If you want to recover the actual value of the entry, the type casting macros Gordman discussed in section 3.2 are useful. Although the Gordman reading is x86-specific, arm64 defines similar, if not indentical, macros. Keep in mind that if you want the physical address the entry points to you'll need to bitwise-and the value with the correct mask.

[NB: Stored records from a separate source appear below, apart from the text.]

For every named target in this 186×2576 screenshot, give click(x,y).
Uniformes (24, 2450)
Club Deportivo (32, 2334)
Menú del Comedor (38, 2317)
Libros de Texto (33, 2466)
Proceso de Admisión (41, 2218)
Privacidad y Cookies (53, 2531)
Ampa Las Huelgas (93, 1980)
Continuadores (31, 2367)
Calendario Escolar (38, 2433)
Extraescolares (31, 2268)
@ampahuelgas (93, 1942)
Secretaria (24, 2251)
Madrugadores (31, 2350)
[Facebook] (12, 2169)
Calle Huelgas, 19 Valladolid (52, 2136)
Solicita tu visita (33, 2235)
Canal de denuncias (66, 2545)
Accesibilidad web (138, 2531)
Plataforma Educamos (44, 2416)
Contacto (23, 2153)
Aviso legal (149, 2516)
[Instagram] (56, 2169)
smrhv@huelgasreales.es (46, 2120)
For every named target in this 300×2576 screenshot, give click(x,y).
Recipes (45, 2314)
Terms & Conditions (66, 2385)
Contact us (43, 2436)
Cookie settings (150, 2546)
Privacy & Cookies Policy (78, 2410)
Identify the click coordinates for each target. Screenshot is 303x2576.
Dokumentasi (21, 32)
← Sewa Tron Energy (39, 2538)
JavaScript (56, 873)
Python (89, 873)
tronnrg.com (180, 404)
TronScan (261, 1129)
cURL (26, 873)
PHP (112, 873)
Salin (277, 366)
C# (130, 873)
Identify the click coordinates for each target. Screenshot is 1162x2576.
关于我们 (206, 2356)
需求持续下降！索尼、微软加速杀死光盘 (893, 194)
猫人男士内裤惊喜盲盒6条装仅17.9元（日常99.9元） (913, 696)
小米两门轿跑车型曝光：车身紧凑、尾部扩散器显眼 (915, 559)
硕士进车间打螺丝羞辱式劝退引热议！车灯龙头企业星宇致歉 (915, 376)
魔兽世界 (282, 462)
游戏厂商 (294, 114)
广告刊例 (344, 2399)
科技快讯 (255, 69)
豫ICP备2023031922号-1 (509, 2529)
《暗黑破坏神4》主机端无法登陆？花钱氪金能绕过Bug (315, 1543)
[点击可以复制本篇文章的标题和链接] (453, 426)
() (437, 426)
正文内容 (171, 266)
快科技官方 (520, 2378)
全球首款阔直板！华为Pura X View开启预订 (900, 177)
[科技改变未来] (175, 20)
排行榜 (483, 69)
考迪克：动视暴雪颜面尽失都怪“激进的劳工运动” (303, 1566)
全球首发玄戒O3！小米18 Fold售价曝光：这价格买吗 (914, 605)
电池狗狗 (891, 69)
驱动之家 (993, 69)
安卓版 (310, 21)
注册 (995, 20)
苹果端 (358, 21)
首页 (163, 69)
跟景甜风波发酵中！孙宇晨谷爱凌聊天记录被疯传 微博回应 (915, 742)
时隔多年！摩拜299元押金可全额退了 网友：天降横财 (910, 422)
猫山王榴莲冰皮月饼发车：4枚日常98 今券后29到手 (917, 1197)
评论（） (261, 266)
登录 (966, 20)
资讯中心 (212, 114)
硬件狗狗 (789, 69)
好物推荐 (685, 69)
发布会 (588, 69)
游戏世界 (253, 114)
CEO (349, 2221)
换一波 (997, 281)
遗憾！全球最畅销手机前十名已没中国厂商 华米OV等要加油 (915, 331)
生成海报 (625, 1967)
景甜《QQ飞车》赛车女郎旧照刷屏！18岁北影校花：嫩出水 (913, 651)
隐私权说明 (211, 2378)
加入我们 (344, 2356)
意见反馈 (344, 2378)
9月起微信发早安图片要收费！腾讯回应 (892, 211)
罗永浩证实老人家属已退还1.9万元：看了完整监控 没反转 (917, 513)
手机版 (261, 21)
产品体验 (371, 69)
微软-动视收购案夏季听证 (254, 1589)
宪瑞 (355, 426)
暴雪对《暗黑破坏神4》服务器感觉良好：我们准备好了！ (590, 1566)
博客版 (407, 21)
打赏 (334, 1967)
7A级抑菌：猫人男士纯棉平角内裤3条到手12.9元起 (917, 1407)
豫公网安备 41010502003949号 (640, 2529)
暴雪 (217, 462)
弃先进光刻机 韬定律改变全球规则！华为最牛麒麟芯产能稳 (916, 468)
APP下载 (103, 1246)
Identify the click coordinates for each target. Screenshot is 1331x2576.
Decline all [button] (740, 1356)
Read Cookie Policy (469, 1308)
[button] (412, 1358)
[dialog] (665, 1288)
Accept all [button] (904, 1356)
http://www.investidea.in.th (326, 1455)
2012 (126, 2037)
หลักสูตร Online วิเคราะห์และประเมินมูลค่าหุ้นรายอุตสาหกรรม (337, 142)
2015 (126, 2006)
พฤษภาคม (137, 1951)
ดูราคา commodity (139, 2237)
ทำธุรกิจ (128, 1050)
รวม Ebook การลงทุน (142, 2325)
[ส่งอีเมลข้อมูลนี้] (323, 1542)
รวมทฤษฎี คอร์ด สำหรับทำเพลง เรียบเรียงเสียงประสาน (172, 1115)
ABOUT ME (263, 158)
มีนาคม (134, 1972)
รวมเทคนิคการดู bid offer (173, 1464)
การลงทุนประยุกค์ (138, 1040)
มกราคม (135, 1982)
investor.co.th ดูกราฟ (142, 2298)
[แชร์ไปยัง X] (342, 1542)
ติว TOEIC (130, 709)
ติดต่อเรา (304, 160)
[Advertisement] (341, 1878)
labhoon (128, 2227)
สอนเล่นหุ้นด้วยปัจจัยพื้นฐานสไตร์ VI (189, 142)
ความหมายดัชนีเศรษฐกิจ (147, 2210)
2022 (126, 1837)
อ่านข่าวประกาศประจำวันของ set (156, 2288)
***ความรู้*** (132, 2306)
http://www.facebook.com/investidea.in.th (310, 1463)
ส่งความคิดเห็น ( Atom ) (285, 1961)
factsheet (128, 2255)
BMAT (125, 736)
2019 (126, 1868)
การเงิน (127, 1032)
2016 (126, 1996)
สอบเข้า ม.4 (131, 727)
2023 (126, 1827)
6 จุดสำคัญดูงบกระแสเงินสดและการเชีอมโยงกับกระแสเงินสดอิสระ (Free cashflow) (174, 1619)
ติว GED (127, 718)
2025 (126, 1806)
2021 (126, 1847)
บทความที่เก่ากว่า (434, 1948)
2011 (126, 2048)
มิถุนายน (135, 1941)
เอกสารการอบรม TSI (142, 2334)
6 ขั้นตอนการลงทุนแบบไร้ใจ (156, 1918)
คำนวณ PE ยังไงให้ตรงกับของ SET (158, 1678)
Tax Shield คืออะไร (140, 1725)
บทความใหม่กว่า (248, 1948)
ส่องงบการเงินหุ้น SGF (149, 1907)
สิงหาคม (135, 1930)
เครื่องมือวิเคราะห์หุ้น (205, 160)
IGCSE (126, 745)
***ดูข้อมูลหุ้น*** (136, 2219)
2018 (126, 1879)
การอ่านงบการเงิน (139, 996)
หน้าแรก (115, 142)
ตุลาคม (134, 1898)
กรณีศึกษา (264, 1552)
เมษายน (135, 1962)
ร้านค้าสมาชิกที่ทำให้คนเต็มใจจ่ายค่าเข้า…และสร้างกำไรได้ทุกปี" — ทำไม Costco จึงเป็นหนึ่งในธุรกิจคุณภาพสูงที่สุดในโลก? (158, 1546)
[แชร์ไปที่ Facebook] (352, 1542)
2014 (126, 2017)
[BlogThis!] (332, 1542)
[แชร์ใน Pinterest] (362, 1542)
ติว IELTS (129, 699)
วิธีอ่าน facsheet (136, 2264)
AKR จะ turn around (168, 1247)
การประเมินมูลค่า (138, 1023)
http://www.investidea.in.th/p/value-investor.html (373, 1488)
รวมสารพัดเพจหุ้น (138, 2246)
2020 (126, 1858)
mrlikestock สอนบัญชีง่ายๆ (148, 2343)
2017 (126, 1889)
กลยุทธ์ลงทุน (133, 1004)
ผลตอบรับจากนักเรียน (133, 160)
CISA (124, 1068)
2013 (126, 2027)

x86 and arm64 either define functions/macros for the mask so you can manually perform the bitwise-and or define function/macros that outright do the correct bitwise-and for you. Either way, recovering the physical address the entry points to is possible in both x86 and arm64, it just may look slightly different depending which architecture you're on and which function/macros you choose.

Page dirty and refcount

Recall from before that a flag in the page table entry indicates whether the page frame is dirty or not. Do not read the flag directly; the kernel provides a macro for this purpose.

You will find section 3.4 of Gordman useful for figuring out how to retrieve the refcount of a page frame. Hint: every physical frame has a struct page in the kernel, which is defined here. Be sure to use the correct kernel functions / macros to access any information in struct page.